• [REQUIRED ACTION]
Show every line of the data that contains the string "computer".

[Start of Attachment]

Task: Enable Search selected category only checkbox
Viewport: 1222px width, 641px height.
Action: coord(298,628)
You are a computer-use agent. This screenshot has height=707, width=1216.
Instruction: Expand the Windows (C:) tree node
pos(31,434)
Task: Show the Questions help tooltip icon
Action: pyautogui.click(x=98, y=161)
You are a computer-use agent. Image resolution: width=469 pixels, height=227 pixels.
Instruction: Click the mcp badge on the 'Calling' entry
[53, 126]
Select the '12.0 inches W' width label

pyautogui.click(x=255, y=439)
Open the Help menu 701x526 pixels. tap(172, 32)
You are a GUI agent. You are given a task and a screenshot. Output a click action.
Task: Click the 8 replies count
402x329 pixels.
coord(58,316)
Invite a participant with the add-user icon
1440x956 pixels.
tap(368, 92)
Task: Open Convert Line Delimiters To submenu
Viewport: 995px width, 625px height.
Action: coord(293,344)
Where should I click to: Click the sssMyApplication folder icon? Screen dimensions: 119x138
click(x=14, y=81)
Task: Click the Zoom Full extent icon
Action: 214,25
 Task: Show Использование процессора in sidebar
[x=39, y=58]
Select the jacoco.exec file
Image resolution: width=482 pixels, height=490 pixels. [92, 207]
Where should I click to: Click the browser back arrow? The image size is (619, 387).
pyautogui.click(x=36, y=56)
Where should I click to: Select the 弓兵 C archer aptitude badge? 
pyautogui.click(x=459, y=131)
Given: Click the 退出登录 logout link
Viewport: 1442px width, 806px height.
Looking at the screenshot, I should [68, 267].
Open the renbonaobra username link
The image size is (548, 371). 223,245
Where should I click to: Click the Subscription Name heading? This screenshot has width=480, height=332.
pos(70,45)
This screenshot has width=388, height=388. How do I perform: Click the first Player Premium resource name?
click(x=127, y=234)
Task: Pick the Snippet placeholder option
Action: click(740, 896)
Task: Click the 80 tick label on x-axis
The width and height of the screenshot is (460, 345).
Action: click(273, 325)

[End of Attachment]

• [ANSWER BOX]
You are a computer-use agent. This screenshot has height=707, width=1216.
You are a computer-use agent. Image resolution: width=469 pixels, height=227 pixels.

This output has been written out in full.